I keep mine wrapped in the plastic it came in and packed in cardboard boxes.  Some of it I chop up in preparation for use, and that I store in plastic buckets with lids on them.

I've never heard of storing base in a freezer.  It seems as though if you kept it there long enough it would suffer freezer burn, just like meat or anything else would.


----------



## Mandarin (Oct 30, 2009)

I just store mine in a cool dark place wrapped in plastic and in the box that it came in. 

I would never store base in the freezer. Why?  Because I did this for one week while I was on vacation a long time ago.  I thought that the house would be too hot since no air conditioner would be running.  It was several years ago and thankfully it was only a few pounds of base that I stored in the freezer. Anyway, the base thawed into a sweaty mess.  Even when I remelted it, the soap set fine, but sweated uncontollably.


----------



## Bubbles Galore (Oct 31, 2009)

Yep, freezing it makes it sweat more. Just wrap in plastic and store in cool, dark place.


----------



## jcso339 (Oct 31, 2009)

I will try to storing it in a dark cool place then. 

But I have heard of some people storing their bases in the ice box but not the freezer. I would never freeze it!


----------



## pixybratt (Oct 31, 2009)

I just keep mine in a plastic container wrapped in plastic wrap


----------



## Manda (Oct 31, 2009)

I find press-lock plastic bags easiest  :wink:
And I just store in the cupboard at room temp.


----------



## Natalie (Nov 1, 2009)

jcso339 said:
			
		

> I will try to storing it in a dark cool place then.
> 
> But I have heard of some people storing their bases in the ice box but not the freezer. I would never freeze it!



Ice box? My mother always called the fridge the ice box. You do mean fridge, right? Or do you have an actual box you store ice in?

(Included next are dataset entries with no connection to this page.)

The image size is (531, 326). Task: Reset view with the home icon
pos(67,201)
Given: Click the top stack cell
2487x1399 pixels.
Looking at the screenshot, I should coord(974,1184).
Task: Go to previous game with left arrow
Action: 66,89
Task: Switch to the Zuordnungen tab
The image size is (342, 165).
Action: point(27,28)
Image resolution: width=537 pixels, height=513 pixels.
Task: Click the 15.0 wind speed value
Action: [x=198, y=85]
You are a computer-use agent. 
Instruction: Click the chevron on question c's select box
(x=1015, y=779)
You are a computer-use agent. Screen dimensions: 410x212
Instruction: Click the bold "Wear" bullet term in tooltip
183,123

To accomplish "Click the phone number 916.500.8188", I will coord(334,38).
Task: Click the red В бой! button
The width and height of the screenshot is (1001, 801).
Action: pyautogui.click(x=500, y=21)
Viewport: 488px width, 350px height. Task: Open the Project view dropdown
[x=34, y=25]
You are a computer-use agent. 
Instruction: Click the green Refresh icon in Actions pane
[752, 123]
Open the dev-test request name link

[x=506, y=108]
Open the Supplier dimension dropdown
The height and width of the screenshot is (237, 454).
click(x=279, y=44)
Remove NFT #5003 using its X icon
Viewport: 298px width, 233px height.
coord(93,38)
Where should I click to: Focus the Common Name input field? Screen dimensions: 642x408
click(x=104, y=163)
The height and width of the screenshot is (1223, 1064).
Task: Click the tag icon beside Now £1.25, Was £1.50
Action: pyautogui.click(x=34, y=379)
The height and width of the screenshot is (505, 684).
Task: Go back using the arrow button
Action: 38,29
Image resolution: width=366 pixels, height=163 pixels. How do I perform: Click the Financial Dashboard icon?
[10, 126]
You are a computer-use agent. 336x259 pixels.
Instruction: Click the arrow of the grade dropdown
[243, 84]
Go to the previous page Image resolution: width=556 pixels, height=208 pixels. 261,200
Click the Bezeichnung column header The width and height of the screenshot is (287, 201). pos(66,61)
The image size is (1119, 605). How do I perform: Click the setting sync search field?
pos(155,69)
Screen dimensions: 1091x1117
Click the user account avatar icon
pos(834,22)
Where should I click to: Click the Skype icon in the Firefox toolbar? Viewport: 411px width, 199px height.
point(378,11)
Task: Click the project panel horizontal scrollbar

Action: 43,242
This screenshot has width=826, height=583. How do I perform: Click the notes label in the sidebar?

I store my base wrapped in plastic where ever I have space to store it in. No fridge or freezer for me, when I first started out making m&P I put some in the freezer to help getting it out of the molds, it sweat like crazy afterward.


----------



## jcso339 (Nov 1, 2009)

Here in Southeast Texas, the fridge is the ice box. So thats what I was referring to on that part. Thats whats so funny about different areas and regions of the country. Different words for the same meaning..

I'm just worried that the more supplies and other stuff that I begin to collect, will take up so much space in my home. I was wanting to convert my garage into a studio, but its so hot in there during spring, summer, and most of the fall. I don't want to lose valuable bases.


----------